Unfortunately the chimera of 0s and 1s that constitute that remarkably ethereal fortune are little different than the hash marks on the first clocks when they could make a second hand sweep - of little import other than a gross approximation for concept of time from which we spring from and back into completely unaffected by war, money, fame or sorrow. The pool of human wisdom as distinguished from the chaff of today’s information gluttons should be ruggedized, standardized and decentralized such that fire, flood and famine in any one location will not impair the ability to immediately redistribute itself. The ecosphere itself must gain legal protections as Bolivia has begun by attributing legal rights to mother earth herself.
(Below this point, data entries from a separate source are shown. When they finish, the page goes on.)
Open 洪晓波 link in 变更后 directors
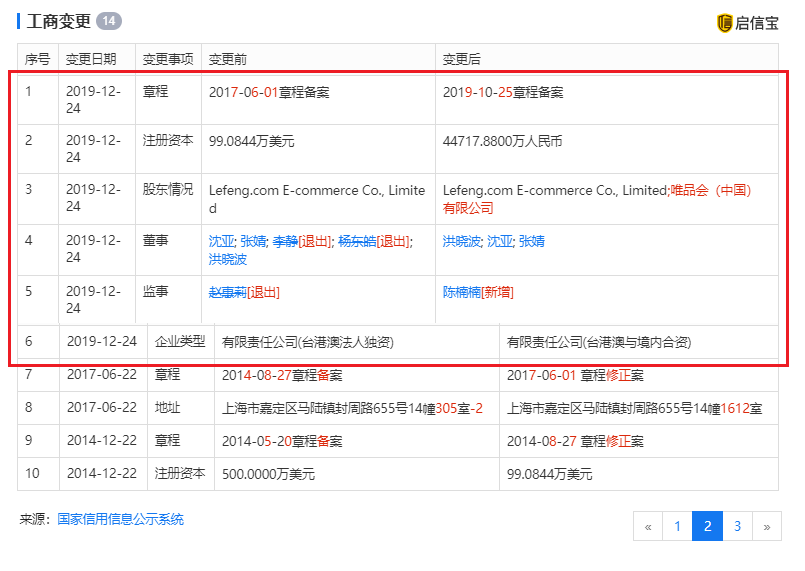 (x=461, y=241)
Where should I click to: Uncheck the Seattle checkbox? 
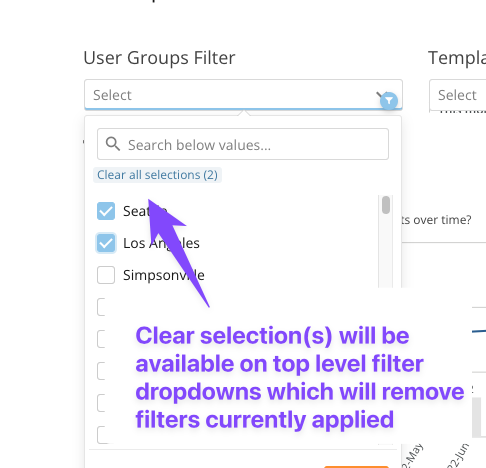click(106, 211)
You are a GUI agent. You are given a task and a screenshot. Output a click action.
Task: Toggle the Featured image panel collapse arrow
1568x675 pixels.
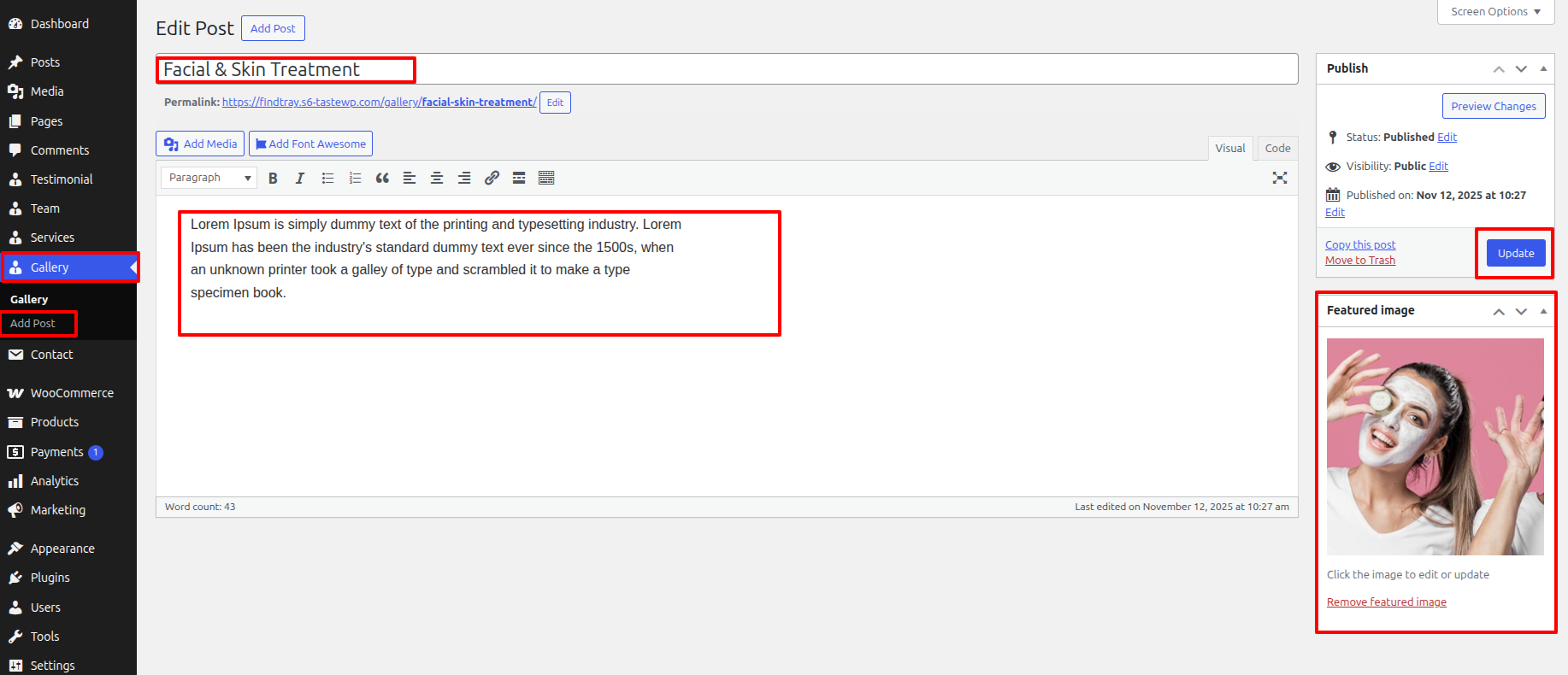(1543, 311)

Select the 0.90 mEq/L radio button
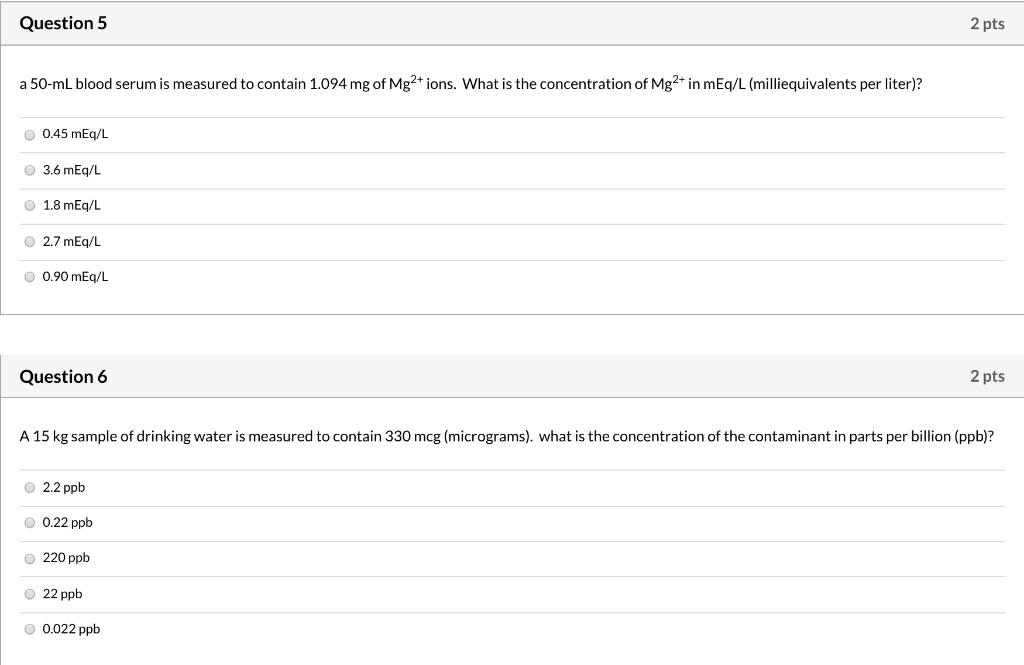pos(29,277)
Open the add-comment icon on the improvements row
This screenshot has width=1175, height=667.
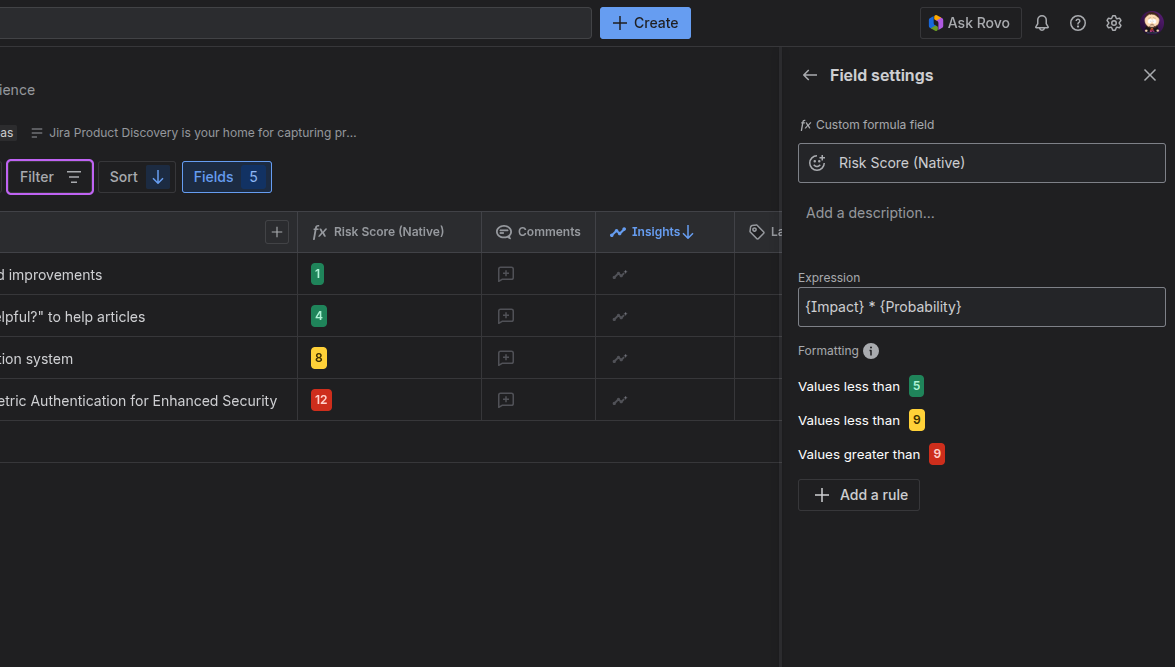tap(505, 274)
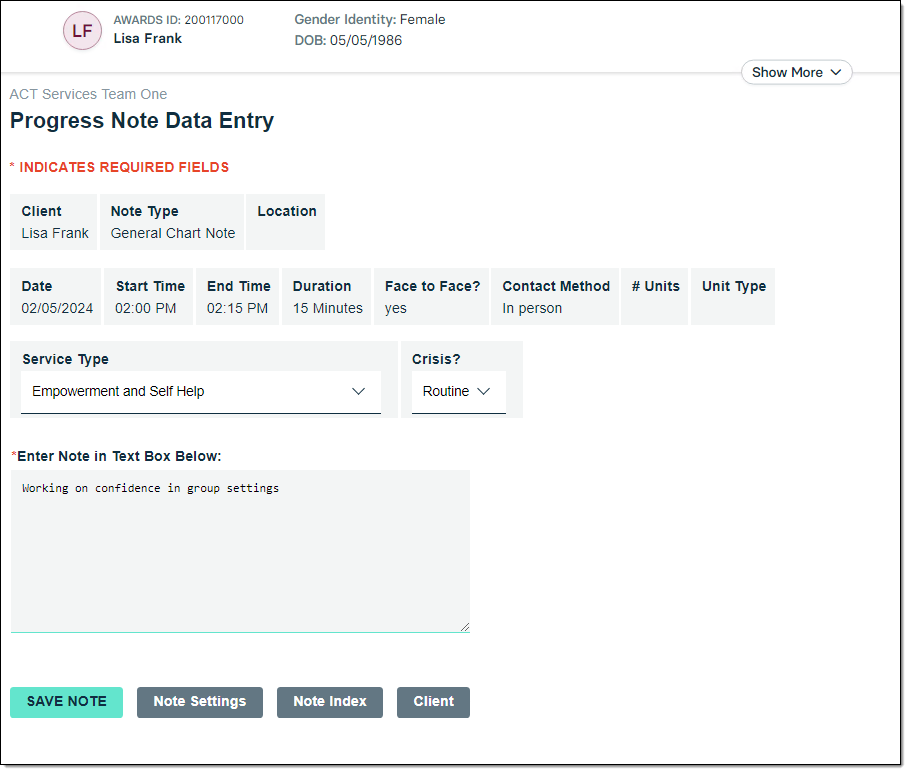This screenshot has width=908, height=772.
Task: Click the Location cell
Action: pyautogui.click(x=286, y=222)
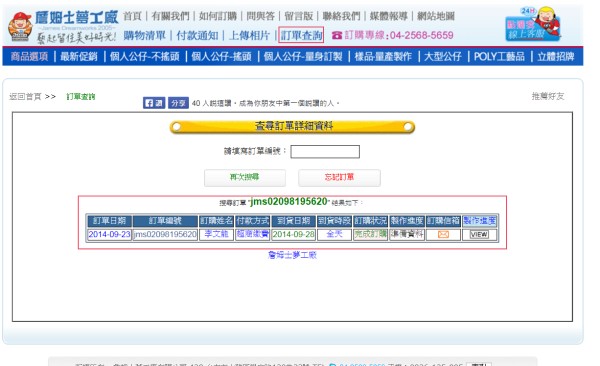The height and width of the screenshot is (366, 600).
Task: Click the 製作進度 column header link
Action: (x=479, y=221)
Communities for self-sufficiency will needs be the standard organization as the empty product of the corporate overlords becomes increasingly desperate in its attempts to retain market share, for once the ruse of the infinite growth paradigm becomes crystal clear for its role in the exhaustion of the world’s resources politically, intellectually and economically, as Edward Colver has said there will not be walls high enough behind which the ruling class may hide. Fury cannot be the barrel of this assault; we do not have that margin. Socrates said,”the secret of change is to focus all of your energy, not on fighting the old, but on building the new.” For those amongst you who’d shrug off Socrates , I say to you “oh well.”